## [RECORD LIST]
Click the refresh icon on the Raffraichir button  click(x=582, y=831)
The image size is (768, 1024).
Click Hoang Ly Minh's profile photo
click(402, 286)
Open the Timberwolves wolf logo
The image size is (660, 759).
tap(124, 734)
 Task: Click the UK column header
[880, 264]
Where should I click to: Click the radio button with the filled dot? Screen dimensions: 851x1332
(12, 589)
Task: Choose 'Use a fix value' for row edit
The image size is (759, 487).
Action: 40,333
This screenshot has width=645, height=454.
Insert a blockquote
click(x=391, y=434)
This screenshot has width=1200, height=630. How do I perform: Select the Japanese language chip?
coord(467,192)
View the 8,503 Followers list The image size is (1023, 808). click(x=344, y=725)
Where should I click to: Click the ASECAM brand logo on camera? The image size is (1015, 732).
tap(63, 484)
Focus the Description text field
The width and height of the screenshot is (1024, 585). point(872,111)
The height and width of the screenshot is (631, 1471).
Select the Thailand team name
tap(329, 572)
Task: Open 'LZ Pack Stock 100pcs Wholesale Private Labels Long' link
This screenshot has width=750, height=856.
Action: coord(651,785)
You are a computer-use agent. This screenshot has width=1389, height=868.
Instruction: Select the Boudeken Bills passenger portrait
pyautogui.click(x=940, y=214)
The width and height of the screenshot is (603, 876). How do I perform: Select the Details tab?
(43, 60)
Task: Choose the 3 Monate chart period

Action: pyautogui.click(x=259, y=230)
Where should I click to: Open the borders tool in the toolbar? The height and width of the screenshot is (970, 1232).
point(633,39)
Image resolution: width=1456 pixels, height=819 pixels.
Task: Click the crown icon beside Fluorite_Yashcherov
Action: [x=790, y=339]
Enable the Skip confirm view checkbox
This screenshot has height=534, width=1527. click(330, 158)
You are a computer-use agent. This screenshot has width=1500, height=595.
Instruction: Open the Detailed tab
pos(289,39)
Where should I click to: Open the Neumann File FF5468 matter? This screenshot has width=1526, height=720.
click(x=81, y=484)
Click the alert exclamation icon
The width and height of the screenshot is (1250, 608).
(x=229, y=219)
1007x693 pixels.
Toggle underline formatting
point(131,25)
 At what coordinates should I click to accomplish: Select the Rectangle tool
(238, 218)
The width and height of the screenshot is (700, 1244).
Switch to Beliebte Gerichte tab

## [BRIEF]
Swap "Select" for "Pick" wherever it appears in the listing above, and reproduce the entire listing with everything else unchanged.

## [RESULT OF THE EXERCISE]
Click the refresh icon on the Raffraichir button  click(x=582, y=831)
The image size is (768, 1024).
Click Hoang Ly Minh's profile photo
click(402, 286)
Open the Timberwolves wolf logo
The image size is (660, 759).
tap(124, 734)
 Task: Click the UK column header
[880, 264]
Where should I click to: Click the radio button with the filled dot? Screen dimensions: 851x1332
(12, 589)
Task: Choose 'Use a fix value' for row edit
The image size is (759, 487).
Action: 40,333
This screenshot has width=645, height=454.
Insert a blockquote
click(x=391, y=434)
This screenshot has width=1200, height=630. How do I perform: Pick the Japanese language chip?
coord(467,192)
View the 8,503 Followers list The image size is (1023, 808). click(x=344, y=725)
Where should I click to: Click the ASECAM brand logo on camera? The image size is (1015, 732).
tap(63, 484)
Focus the Description text field
The width and height of the screenshot is (1024, 585). point(872,111)
The height and width of the screenshot is (631, 1471).
Pick the Thailand team name
tap(329, 572)
Task: Open 'LZ Pack Stock 100pcs Wholesale Private Labels Long' link
This screenshot has width=750, height=856.
Action: coord(651,785)
You are a computer-use agent. This screenshot has width=1389, height=868.
Instruction: Pick the Boudeken Bills passenger portrait
pyautogui.click(x=940, y=214)
The width and height of the screenshot is (603, 876). How do I perform: Pick the Details tab?
(43, 60)
Task: Choose the 3 Monate chart period

Action: pyautogui.click(x=259, y=230)
Where should I click to: Open the borders tool in the toolbar? The height and width of the screenshot is (970, 1232).
point(633,39)
Image resolution: width=1456 pixels, height=819 pixels.
Task: Click the crown icon beside Fluorite_Yashcherov
Action: [x=790, y=339]
Enable the Skip confirm view checkbox
This screenshot has height=534, width=1527. click(330, 158)
You are a computer-use agent. This screenshot has width=1500, height=595.
Instruction: Open the Detailed tab
pos(289,39)
Where should I click to: Open the Neumann File FF5468 matter? This screenshot has width=1526, height=720.
click(x=81, y=484)
Click the alert exclamation icon
The width and height of the screenshot is (1250, 608).
(x=229, y=219)
1007x693 pixels.
Toggle underline formatting
point(131,25)
 At what coordinates should I click to accomplish: Pick the Rectangle tool
(238, 218)
The width and height of the screenshot is (700, 1244).
Switch to Beliebte Gerichte tab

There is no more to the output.